-- Opening Marker --
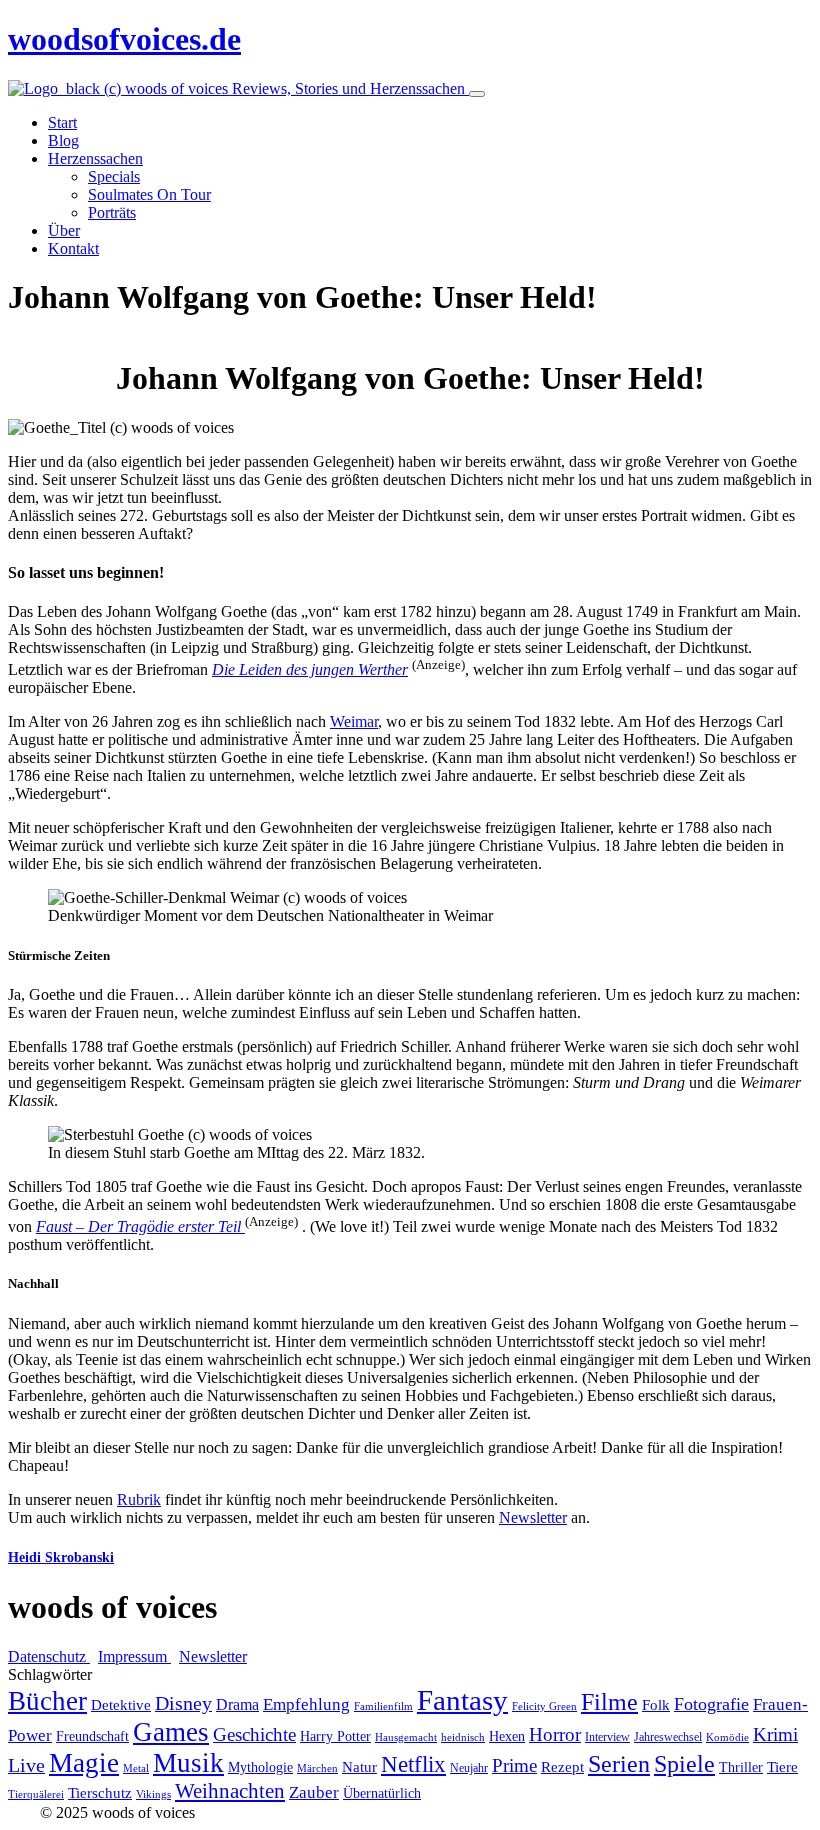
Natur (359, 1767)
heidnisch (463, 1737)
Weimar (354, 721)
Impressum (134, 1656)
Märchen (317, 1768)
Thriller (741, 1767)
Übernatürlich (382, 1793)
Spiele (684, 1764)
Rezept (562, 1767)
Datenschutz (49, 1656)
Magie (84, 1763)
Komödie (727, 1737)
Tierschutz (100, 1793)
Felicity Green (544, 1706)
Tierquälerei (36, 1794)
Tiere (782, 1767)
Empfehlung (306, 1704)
-- Closing Marker --
-- Opening Marker --
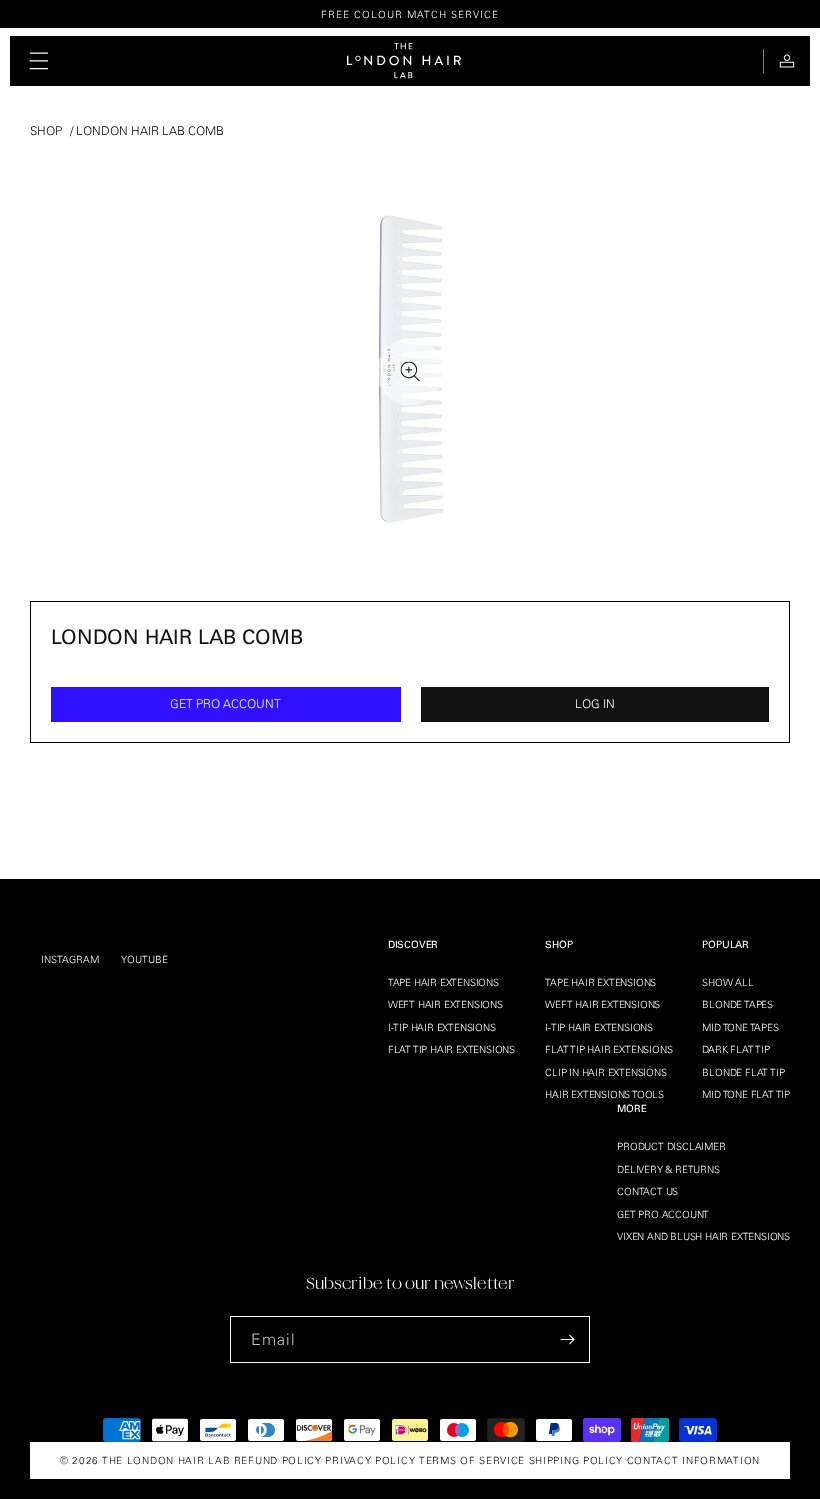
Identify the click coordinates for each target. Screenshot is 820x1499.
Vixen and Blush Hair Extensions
-- Closing Marker --
■ **Task requirements**
Please give back exactly the lines of the listing above that run from the one containing "Datenschutz (49, 1656)" through the one containing "Empfehlung (306, 1704)", and only those.

■ **Written answer**
Datenschutz (49, 1656)
Magie (84, 1763)
Komödie (727, 1737)
Tierschutz (100, 1793)
Felicity Green (544, 1706)
Tierquälerei (36, 1794)
Tiere (782, 1767)
Empfehlung (306, 1704)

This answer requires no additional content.